*EXCERPT TO READ*:
== Segment start ==

About Dropbox
What is Dropbox?
Dropbox is a leading global collaboration platform best known for cloud storage and file sync. In the company's own words, "Dropbox helps people be organized, stay focused, and get in sync with their teams." Founded in 2007 — when "making work better for people meant designing a simpler way to keep files in sync" — Dropbox has since grown into a publicly traded company (Nasdaq: DBX) serving hundreds of millions of users. Today its products span file storage and sharing, e-signatures (Dropbox Sign), and AI-powered universal search (Dash). Its mission is unambiguous: "Our mission is to design a more enlightened way of working."
Where will I work?
Dropbox is a "Virtual First" company — remote-first by default. As Dropbox puts it, "Our Virtual First model offers the best of both worlds: the autonomy of remote work and the connection of in-person collaboration," with the company "building a global workplace anchored in community." Virtual First runs deep here: "Virtual First isn't just a policy" — it "defines how we work and what we create." Roles are distributed across the US, Canada, Mexico and Poland, and you'll do your day-to-day work from home, coming together in person intentionally rather than by default.
What is the Dropbox team like?
This is a team of builders tackling high-visibility, cross-cutting problems in service of that "more enlightened way of working." Roles skew toward software, infrastructure and data engineering, data science, product management, growth and lifecycle marketing, enterprise sales, and corporate functions like FP&A, IT and People Operations. Job descriptions emphasize ownership, operating through ambiguity, experimentation, and "psychological safety and continuous learning." Engineering expectations are unusually transparent — Dropbox's Engineering Career Framework is "viewable by anyone outside the company."
Work-Life Balance
Dropbox's Virtual First model is built around autonomy — pairing "the autonomy of remote work" with intentional in-person connection. The company backs this with paid time off, volunteer time off, and a quarterly perks allowance "to be used on what matters most to you," alongside mental-health support and family-leave benefits. Note: Dropbox describes its time off as "paid time off," not unlimited.
Perks and Benefits
Dropbox publishes its benefits openly. They include "medical, dental, and vision coverage" and "life insurance"; "mental health support through Modern Health"; a "401(k) retirement plan"; "paid time off" plus "volunteer time off"; "paid parental and family leave"; "assistance for adoption and surrogacy" and "resources for both child and adult back-up care"; "access to the Peloton Corporate Wellness Program"; a "quarterly perks allowance"; "access to legal support"; and "exclusive discounts for employees."

== Segment end ==

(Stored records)
== Segment start ==

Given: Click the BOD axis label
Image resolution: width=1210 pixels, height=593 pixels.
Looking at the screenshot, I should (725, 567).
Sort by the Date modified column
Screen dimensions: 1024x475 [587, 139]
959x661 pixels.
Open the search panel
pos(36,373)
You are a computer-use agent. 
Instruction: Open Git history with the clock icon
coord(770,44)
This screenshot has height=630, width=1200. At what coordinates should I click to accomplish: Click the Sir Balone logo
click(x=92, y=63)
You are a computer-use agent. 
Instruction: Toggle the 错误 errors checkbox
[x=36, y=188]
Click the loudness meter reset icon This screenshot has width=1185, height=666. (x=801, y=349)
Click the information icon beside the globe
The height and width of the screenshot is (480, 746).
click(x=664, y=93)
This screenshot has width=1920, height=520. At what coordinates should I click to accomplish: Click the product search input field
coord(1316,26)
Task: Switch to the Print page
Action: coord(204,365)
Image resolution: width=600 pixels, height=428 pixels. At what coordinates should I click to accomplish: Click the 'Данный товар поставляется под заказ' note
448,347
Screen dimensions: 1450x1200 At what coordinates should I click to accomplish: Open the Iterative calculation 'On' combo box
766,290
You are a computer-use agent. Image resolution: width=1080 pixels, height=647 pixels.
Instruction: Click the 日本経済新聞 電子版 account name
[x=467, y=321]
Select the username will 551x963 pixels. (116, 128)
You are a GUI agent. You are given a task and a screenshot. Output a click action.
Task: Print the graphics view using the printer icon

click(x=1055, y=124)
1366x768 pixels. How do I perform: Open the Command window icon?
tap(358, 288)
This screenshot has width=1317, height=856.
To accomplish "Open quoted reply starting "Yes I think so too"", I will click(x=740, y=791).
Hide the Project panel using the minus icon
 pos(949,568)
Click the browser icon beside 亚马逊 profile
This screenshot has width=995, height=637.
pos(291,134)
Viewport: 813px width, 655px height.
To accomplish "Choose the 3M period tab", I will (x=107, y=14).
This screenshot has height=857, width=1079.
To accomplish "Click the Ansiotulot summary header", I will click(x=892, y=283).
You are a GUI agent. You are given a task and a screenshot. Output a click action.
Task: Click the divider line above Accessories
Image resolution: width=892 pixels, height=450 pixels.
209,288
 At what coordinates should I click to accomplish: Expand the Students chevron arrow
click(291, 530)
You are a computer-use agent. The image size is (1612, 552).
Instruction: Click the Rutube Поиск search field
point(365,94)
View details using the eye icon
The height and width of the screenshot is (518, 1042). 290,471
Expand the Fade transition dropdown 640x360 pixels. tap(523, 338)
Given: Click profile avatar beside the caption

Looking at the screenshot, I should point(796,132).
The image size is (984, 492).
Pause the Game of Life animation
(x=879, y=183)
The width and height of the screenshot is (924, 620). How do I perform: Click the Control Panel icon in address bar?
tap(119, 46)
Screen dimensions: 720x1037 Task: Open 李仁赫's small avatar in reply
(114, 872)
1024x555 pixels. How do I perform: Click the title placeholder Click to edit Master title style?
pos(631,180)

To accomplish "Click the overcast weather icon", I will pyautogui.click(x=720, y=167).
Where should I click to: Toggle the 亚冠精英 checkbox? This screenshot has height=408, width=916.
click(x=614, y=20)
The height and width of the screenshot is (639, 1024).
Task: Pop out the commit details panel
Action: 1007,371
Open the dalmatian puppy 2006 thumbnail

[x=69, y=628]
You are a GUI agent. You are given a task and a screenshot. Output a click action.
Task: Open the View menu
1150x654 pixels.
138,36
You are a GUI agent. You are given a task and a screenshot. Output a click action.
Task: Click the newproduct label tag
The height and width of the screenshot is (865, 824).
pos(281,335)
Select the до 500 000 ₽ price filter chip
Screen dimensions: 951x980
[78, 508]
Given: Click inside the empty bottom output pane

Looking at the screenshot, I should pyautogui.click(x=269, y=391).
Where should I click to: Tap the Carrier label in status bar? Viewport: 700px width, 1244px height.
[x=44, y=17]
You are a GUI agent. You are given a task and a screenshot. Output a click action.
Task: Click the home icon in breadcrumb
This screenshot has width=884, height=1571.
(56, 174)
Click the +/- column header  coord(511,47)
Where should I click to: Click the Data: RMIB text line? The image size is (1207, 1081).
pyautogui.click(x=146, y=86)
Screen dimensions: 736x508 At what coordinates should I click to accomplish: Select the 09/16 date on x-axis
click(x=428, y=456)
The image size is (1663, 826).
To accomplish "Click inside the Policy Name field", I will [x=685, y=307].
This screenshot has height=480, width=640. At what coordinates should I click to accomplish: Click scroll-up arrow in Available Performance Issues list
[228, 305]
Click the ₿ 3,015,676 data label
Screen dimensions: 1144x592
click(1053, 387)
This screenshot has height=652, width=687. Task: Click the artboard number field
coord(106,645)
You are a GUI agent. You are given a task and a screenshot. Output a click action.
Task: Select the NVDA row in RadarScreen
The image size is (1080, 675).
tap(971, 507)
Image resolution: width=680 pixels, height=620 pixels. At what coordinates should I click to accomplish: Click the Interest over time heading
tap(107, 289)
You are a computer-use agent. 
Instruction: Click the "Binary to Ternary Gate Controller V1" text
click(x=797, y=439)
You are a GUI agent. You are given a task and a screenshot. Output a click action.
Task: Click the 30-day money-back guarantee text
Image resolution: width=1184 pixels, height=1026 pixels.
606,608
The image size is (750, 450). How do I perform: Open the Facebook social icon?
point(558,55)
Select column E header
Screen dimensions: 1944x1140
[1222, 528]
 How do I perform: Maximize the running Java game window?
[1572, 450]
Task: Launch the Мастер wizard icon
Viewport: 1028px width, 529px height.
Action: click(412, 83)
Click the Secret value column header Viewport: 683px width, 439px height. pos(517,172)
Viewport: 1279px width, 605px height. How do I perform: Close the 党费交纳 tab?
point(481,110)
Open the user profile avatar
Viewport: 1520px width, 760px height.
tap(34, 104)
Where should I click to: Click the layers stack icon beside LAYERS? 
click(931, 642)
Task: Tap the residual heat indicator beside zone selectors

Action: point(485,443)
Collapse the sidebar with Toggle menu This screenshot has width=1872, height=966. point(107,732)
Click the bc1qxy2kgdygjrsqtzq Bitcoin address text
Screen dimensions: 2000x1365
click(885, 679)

== Segment end ==

*ACTIVITY LIST*:
- A) Copy out the stretch of the page about Dropbox from "Where will I" through "than by default.".
- B) According to the page about Dropbox, through what service does the company provide mental health support?
These items come from a separate source.

*EXERCISE SOLUTIONS*:
- A)
Where will I work?
Dropbox is a "Virtual First" company — remote-first by default. As Dropbox puts it, "Our Virtual First model offers the best of both worlds: the autonomy of remote work and the connection of in-person collaboration," with the company "building a global workplace anchored in community." Virtual First runs deep here: "Virtual First isn't just a policy" — it "defines how we work and what we create." Roles are distributed across the US, Canada, Mexico and Poland, and you'll do your day-to-day work from home, coming together in person intentionally rather than by default.

- B) Modern Health